§ **SUPPLIED TEXT**
Start

Bournemouth restarted the game with intent and replied instantly. As Ake and Fraser linked up, Fraser advanced into the final third and slipped Callum Wilson through into the left of the box. Still, with a lot of work to do, the Goal Machine produced a nice finish to whip the ball around Schmeichel at his near post, the ball kissing the far post as it went in. Cue relief in the away end, back on level terms, we could settle into the game again! The home end was quietened down, and we’d seen Wee Man and Callum link up again. This had to bode well?

Cherries were looking lively in attack as a series of fouls from Leicester defenders on the edge of the box (right in H.Wilson range) went ignored by referee Bankes. One poor tackle on a Billing burst forward was particularly inexplicable as to why it was missed. Another on H.Wilson was continued with an advantage, the ball falling for Fraser in a rather useless position with little advantage, yet the ref didn’t pull play back. The controversy surrounding the officiating was only just beginning.

End

§ **EXERCISE REQUIREMENTS**
In the match report, which people are named only by surname, with no first name, initial, or nickname attached? The lines that come next are separate from the match report.

§ **COLLECTED MATERIAL**
Start

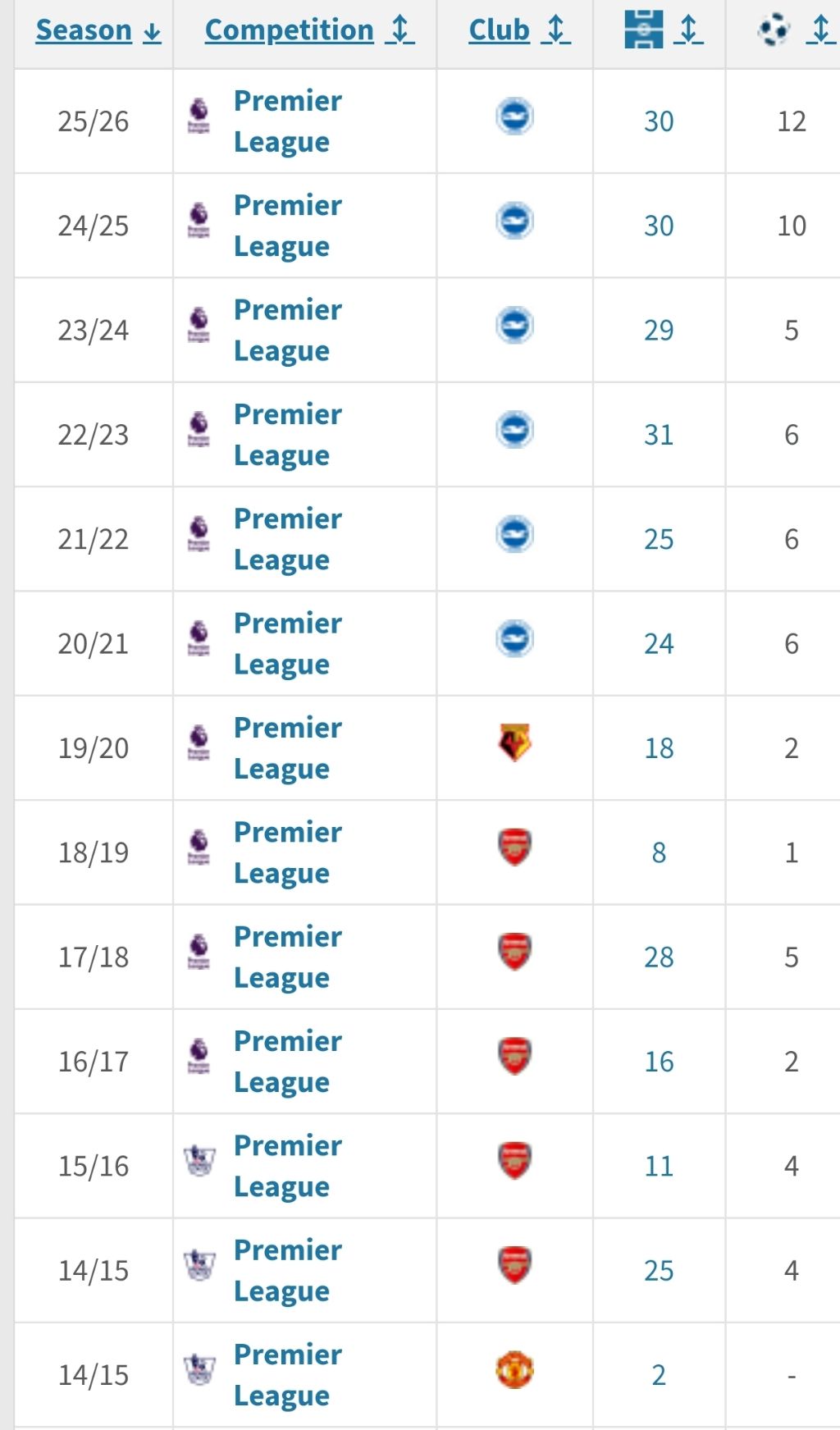The image size is (840, 1430).
Task: Sort by goals football icon column
Action: pyautogui.click(x=796, y=30)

End

§ **WRITTEN REPLY**
Ake, Fraser, Schmeichel, Billing, Bankes